SEMIDEI FLESH AND BRONZE by Fabio Mollo, Alessandra Cataleta

SEMIDEI FLESH AND BRONZE by Fabio Mollo, Alessandra Cataleta

Venetian Nights 2023

SEMIDEI
FLESH AND BRONZE

by Fabio Mollo, Alessandra Cataleta

Italy, 2023, 94′, colour
Screenplay: Armando Maria Trotta, Giuseppe Smorto, Massimo Razzi, Fabio Mollo

Programming calendar: TBC

Flesh and Bronze is a documentary that retraces half a century of history, narrating the discovery of the two best-preserved bronze statues in the world, the pair of mysterious warriors who emerged from the sea in front of Riace in 1972, after two thousand years spent underwater. Interviews and exclusive documents, first-hand accounts, and the portrait of a restless present-day are at the heart of this story. The Riace Bronzes represent our past but, like everything lost and found, they also embody our desires for the future, peace and beauty, which mankind has always harbored.
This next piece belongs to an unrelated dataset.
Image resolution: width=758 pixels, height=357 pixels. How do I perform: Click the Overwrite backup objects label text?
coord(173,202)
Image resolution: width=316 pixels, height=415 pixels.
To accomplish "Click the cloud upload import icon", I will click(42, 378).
“In Semidei, archive material from the past and original material from our present time are intermingled in an attempt to create a single present lasting 2,500 years and then imagine the future. Indeed, today is the future we most fear – not the past. The Bronzes represent space, hence the places they have passed through since the moment they were created up to their rediscovery in Calabria. It’s a landscape that buckles under their bronze skin and merges with it until they become one: marvelous and strong, complex and fragile at the same time – a thing that needs to be protected. The Bronzes are two brothers, Eteocles and Polynices, who slay each other for the same crown, but they are also saints Cosmas and Damian, patron saints of Riace and its people. […] The Bronzes are all of us who have gazed on them in rapture over the centuries. We reflect on the surface of their metallic skin and see our own reflection – or what we desire for ourselves. This is why they are ‘semi-gods’.” [Fabio Mollo, Alessandra Cataleta]
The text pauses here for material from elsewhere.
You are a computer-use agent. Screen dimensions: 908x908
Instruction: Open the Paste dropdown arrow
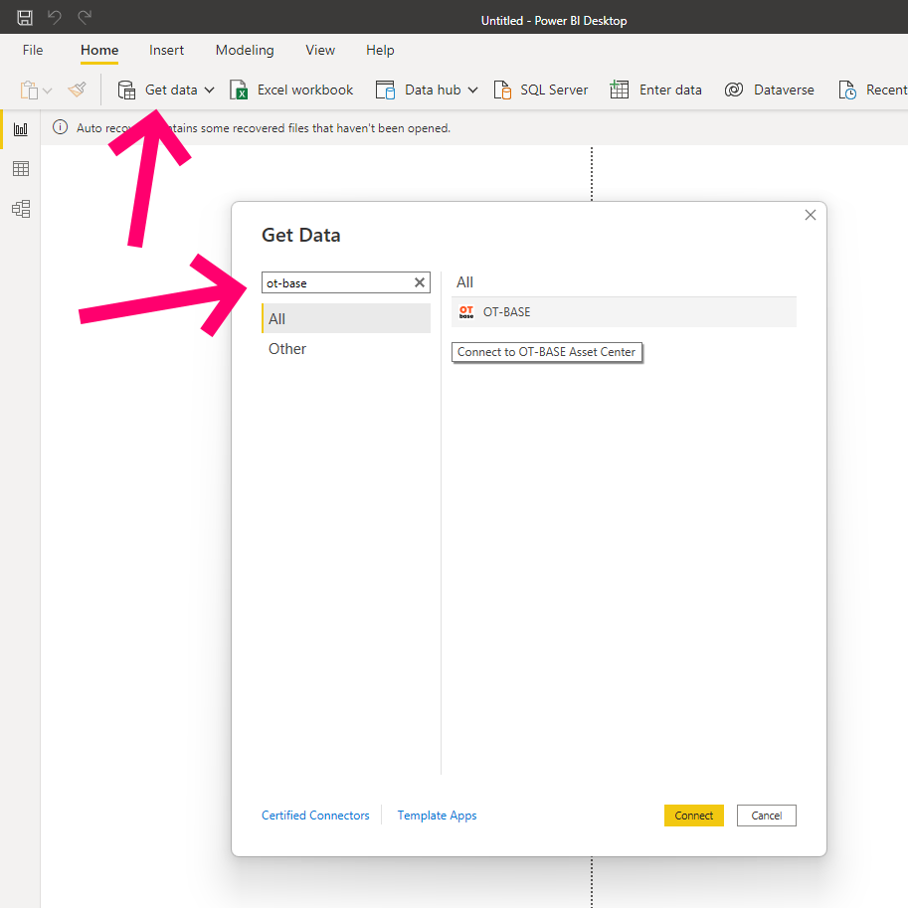[47, 91]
Fabio Mollo graduated from the University of East London in 2002 and then received a degree in directing at the CSC – Centro Sperimentale di Cinematografia, where he made a number of shorts, including Al buio (selected for the Venice Film Festival) and Giganti (in competition at the Berlinale, Best Short Film at the Torino Film Festival).  His debut narrative feature in 2013, Il Sud è niente, competed at the Berlinale (Generation section). His first documentary feature, the 2015 film Vincenzo da Crosia, won an award at Torino and was shortlisted for the Silver Ribbons. In 2015-2016, Mollo accompanied director Paolo Sorrentino during the filming of the series The Young Pope and made an HBO and Sky documentary called The Young Pope – a Tale of Filmmaking. Mollo’s second feature film, Il padre d’Italia, came out in 2017, followed by Anni da cane in 2021, which premiered at the Rome Film Festival – Alice nella città. In 2022 he directed My Soul Summer, a musical, also selected for Rome Film Festival – Alice nella città.
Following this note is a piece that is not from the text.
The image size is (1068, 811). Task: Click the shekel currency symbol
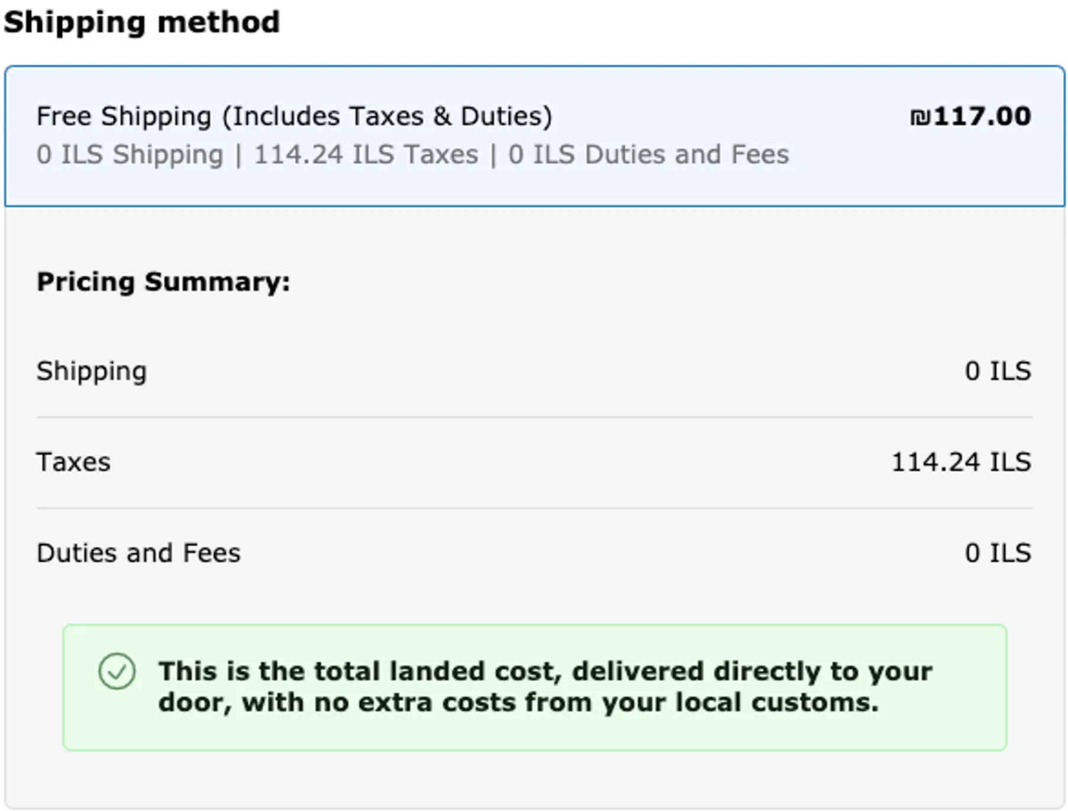pos(920,117)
Alessandra Cataleta graduated with a degree in modern literature from the Sapienza University of Rome in 2002. On a grant five years later, she attended the Brighton Film School and won the BBC Untold South Contest for her short film about jazz singer Renee Ansell. A writer and director for MTV and RAI, in 2014 Cataleta directed her first documentary, Scarti, which competed at the Festival Sguardi Altrove. In 2016 she made the doc Il futuro non me lo ricordo, Special Mention at the winter edition of the mental health festival Lo Spiraglio. Currently she is wrapping up the filming of her new documentary La vita che mi diedi, a biopic about the legendary puppeteer Anna Cuticchio.